** Problem to work on **
Please copy word for word the part of the passage about Subramania below that opens with the words "Kartikeya/Murga/Subramania is known" and closes with "in the shadows.".

** Exercise passage **
Kartikeya/Murga/Subramania is known by all those names, as well as Skanda, and is the son of Śiva, in some legends of him alone, as Ganesa is born of Pārvatī alone, but also often considered the son of both Śiva and Pārvatī. Subramania is the god of war who is also known as Guhā (cave, secret) or Guruguhā (cave-teacher) as he renounces war in some legends and retreats to the mountains. (For stories of Subramania, see Kartikeya as well as the Skanda Purana and for comparison of various legends, Wendy Doniger O’Flaherty’s Siva: The Erotic Ascetic). Arundhathi Subramaniam writes in this poem:
*When God Is a Traveller*
Trust the god back from his travels, his voice wholegrain (and chamomile),
his wisdom neem, his peacock, sweaty-plumed, drowsing in the shadows.
Trust him who sits wordless on park benches listening to the cries of children fading into the dusk,
his gaze emptied of vagrancy, his heart of ownership.

** Stored items from a collection **
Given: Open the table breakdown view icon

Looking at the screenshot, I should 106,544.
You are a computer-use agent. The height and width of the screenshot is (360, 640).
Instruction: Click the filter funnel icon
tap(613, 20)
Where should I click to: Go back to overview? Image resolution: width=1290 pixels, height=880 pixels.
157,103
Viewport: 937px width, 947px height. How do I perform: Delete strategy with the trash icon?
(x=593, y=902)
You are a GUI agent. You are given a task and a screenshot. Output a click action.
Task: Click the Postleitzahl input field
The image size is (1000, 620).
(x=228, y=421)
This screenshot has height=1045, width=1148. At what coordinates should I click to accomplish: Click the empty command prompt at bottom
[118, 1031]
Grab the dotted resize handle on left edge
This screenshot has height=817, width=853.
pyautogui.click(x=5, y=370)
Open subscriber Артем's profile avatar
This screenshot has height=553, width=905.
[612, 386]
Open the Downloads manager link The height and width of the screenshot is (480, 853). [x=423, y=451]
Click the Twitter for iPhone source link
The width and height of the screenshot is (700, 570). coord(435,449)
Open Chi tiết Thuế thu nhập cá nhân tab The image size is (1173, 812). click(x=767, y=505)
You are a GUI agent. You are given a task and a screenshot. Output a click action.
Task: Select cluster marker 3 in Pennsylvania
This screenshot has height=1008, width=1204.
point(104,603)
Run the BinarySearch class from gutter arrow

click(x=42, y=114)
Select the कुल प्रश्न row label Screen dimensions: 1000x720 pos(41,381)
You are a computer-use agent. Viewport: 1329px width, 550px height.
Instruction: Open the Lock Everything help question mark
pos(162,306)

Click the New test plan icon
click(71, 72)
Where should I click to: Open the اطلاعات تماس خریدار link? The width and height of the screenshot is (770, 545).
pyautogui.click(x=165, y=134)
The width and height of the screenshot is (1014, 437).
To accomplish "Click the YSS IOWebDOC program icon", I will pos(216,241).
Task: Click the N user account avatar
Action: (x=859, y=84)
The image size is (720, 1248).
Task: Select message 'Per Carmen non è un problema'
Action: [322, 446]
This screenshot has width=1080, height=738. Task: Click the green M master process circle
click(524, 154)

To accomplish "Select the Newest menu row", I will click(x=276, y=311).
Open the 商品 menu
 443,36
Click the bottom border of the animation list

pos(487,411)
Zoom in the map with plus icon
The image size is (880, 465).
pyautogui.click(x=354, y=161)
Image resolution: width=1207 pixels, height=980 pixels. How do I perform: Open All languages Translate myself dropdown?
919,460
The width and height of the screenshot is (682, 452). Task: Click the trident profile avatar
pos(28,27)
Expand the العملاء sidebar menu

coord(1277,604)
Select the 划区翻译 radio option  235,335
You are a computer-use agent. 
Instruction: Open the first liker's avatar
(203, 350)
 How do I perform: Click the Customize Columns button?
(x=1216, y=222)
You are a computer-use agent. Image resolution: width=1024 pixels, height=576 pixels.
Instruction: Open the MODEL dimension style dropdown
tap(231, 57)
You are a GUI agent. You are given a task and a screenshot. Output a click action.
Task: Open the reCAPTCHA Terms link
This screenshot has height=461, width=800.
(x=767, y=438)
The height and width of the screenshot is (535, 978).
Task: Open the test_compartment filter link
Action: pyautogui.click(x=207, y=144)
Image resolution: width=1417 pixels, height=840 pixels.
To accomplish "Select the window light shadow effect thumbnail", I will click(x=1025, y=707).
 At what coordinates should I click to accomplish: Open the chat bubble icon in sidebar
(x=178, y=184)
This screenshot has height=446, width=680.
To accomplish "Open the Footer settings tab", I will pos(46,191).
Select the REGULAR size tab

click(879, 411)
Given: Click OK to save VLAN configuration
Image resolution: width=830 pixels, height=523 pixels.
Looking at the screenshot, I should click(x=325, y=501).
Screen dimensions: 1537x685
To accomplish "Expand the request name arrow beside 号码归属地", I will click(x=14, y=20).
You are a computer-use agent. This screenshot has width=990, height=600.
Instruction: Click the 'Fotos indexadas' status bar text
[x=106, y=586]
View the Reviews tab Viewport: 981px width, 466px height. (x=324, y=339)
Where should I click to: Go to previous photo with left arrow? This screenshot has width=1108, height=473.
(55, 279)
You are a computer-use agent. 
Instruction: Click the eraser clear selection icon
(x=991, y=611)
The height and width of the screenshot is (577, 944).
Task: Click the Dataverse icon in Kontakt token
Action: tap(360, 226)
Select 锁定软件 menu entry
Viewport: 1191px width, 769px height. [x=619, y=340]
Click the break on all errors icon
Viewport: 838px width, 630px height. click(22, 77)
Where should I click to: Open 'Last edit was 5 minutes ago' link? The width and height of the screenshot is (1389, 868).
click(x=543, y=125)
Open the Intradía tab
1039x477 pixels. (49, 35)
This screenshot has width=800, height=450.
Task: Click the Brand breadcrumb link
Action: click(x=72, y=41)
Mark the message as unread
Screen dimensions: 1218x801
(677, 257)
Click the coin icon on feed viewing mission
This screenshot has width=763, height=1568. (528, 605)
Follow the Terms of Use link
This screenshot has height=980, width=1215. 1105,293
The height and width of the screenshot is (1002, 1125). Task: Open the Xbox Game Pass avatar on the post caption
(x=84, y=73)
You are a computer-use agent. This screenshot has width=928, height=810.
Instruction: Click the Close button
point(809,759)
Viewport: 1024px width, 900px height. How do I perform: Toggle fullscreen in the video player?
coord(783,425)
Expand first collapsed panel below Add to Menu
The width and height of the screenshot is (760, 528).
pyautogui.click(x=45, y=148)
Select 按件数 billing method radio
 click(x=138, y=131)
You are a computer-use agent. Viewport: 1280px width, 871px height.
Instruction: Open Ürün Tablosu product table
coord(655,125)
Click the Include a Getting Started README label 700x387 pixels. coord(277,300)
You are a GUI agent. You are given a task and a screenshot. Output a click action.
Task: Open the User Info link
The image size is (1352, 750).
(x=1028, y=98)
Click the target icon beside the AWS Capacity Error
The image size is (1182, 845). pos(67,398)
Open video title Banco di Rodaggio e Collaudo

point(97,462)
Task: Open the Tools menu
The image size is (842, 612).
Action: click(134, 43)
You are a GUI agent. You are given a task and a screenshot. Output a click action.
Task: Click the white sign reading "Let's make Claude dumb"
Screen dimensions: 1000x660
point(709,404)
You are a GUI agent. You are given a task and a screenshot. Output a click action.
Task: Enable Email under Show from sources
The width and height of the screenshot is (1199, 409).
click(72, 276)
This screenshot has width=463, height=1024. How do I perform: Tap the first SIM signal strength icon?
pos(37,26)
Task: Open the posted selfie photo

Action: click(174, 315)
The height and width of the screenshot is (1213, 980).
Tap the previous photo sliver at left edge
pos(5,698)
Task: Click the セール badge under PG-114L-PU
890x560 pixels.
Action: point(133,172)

** Expected answer **
Kartikeya/Murga/Subramania is known by all those names, as well as Skanda, and is the son of Śiva, in some legends of him alone, as Ganesa is born of Pārvatī alone, but also often considered the son of both Śiva and Pārvatī. Subramania is the god of war who is also known as Guhā (cave, secret) or Guruguhā (cave-teacher) as he renounces war in some legends and retreats to the mountains. (For stories of Subramania, see Kartikeya as well as the Skanda Purana and for comparison of various legends, Wendy Doniger O’Flaherty’s Siva: The Erotic Ascetic). Arundhathi Subramaniam writes in this poem:
*When God Is a Traveller*
Trust the god back from his travels, his voice wholegrain (and chamomile),
his wisdom neem, his peacock, sweaty-plumed, drowsing in the shadows.